**Given data**

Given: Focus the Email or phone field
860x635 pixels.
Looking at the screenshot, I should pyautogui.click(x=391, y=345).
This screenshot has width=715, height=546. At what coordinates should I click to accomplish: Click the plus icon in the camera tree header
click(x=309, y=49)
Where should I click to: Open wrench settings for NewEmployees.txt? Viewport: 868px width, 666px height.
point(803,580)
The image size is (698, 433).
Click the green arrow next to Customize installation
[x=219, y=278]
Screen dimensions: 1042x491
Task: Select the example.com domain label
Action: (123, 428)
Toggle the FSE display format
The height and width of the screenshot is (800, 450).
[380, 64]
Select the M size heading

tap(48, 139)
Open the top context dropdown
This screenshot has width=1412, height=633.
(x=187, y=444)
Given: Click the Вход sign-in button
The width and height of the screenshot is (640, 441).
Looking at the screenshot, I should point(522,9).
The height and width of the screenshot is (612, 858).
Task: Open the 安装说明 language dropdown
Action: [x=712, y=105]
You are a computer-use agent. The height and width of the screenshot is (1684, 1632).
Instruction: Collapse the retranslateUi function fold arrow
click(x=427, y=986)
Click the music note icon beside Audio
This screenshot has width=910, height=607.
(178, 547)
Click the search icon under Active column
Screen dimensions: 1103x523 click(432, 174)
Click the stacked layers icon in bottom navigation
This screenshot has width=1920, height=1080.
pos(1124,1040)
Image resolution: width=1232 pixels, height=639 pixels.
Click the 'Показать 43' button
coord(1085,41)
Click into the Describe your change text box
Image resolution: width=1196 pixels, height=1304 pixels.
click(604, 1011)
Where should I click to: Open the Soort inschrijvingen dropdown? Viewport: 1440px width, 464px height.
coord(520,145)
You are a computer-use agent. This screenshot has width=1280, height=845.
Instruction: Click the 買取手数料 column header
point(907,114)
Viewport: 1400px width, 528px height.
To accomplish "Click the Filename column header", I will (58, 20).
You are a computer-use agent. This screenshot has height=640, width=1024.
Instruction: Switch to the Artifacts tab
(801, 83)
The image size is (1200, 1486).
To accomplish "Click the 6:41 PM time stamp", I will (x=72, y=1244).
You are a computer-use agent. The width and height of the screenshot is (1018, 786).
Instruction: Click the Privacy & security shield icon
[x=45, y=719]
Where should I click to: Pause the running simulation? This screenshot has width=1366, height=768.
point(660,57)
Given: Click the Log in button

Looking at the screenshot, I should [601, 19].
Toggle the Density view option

**Task item**
Work through the entries, filtering for the string "computer", and copy each line that holds it.

**Output below**
You are a computer-use agent. The height and width of the screenshot is (1684, 1632).
You are a computer-use agent. This screenshot has width=1280, height=845.
You are a computer-use agent. This screenshot has height=640, width=1024.
You are a computer-use agent. The width and height of the screenshot is (1018, 786).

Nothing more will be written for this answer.